What this doesn't explain, of course, is why AMD bothered. After many, many people asked what was going on, AMD explained that there was still a market in developing countries such as Russia and Mexico for a low-cost chip with reasonable performance. The Duron is famous in places like these for its low price and good performance, and AMD want to make sure that they're covering every single market available.
As noted earlier, Applebreds are Thoroughbred-Bs with 192KB of their L2 cache disabled. Some bored Russians (it's always the Russians) figured out how to enable all of the L2 cache, but warned that it didn't always work. AMD is probably selling Thoroughbred-Bs with partially nonfunctional L2 cache as Applebreds. This isn't always the case, of course, else these enterprising Russians wouldn't have been able to enable the rest of the L2 cache on theirs; I suspect that some Applebreds are semiborked Thoroughbred-Bs, and others might just be relabled Thoroughbred-Bs that haven't had all of their L2 cache tested and have only 64KB of it enabled so they can be sold as Durons. More information will be available as soon as I can find out just how often people can enable the cache on their Applebreds. Wow, I wish I spoke Russian.
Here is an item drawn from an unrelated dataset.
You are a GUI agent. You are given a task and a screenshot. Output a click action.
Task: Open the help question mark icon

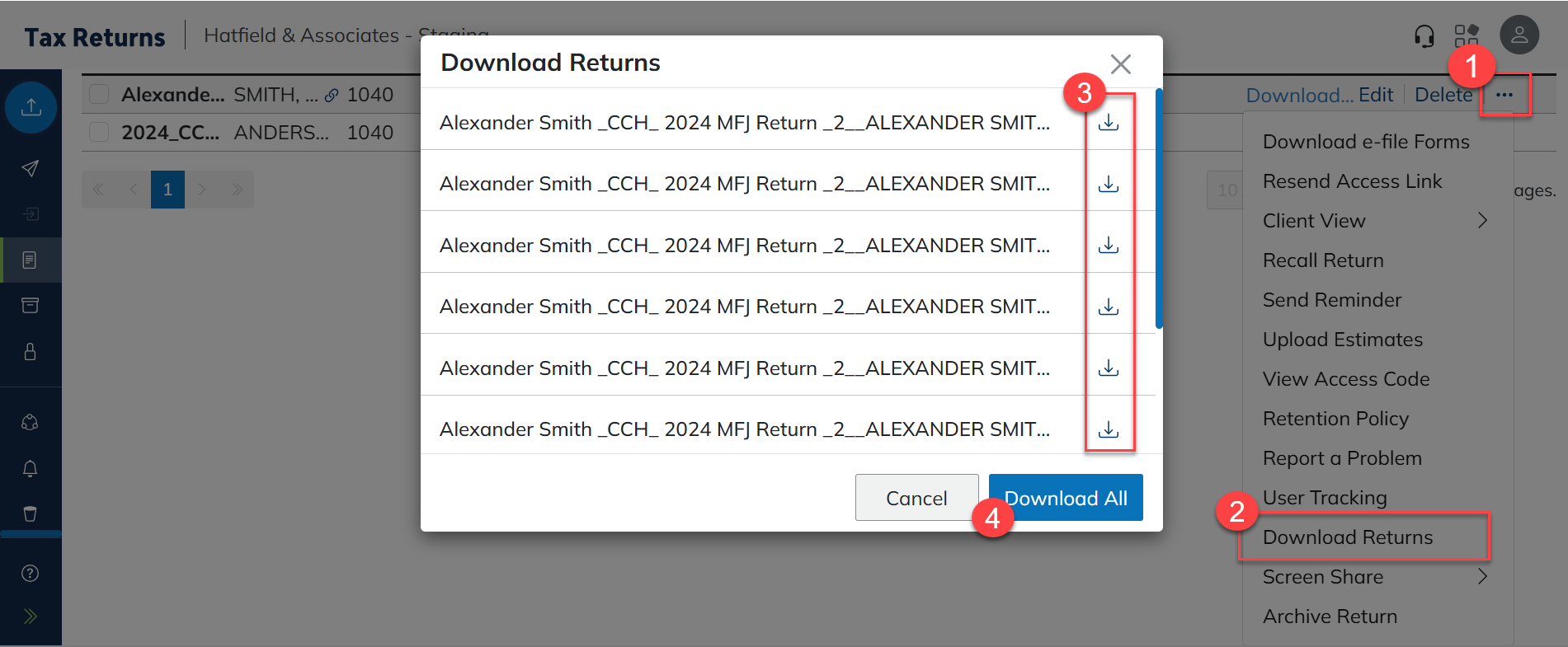(31, 574)
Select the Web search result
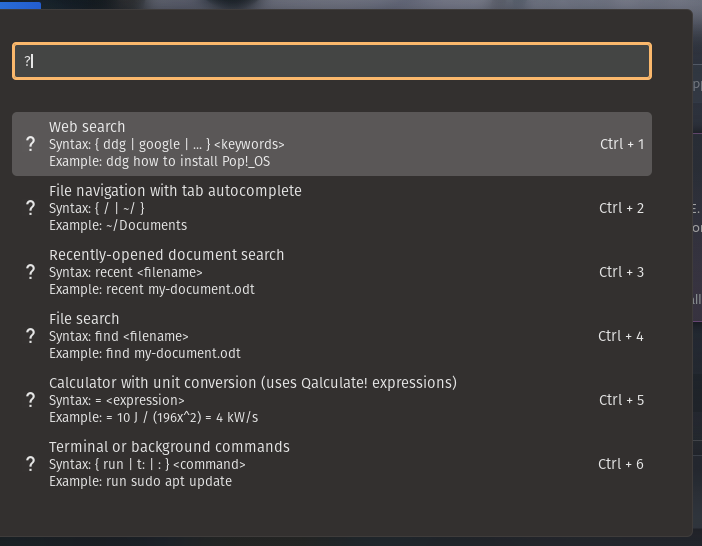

For those who are curious about the Duron's performance, the answer is simple: it's the same as always, roughly 80% (occasionally 95%, occasionally 60%) as fast as an Athlon (well, Athlon XP) at the same clock speed. These chips are now available in countries such as the United States and United Kingdom, so if you're curious about the new Duron for whatever reason and live in the US or Western Europe it should be easy to get one for the time being (although they'll be getting trickier and trickier to find as time goes on).
The Applebred Duron was also the last Duron ever produced. AMD's next attempt at a budget line was called the Sempron.
* Hardware usually ships a few weeks after release, and with "paper launches", the gap between release and ship date has been steadily widening. There are some exceptions, such as the Intel 865 chipset, which was actually available before its official release through normal retail channels. A refreshing change of pace, to say the least.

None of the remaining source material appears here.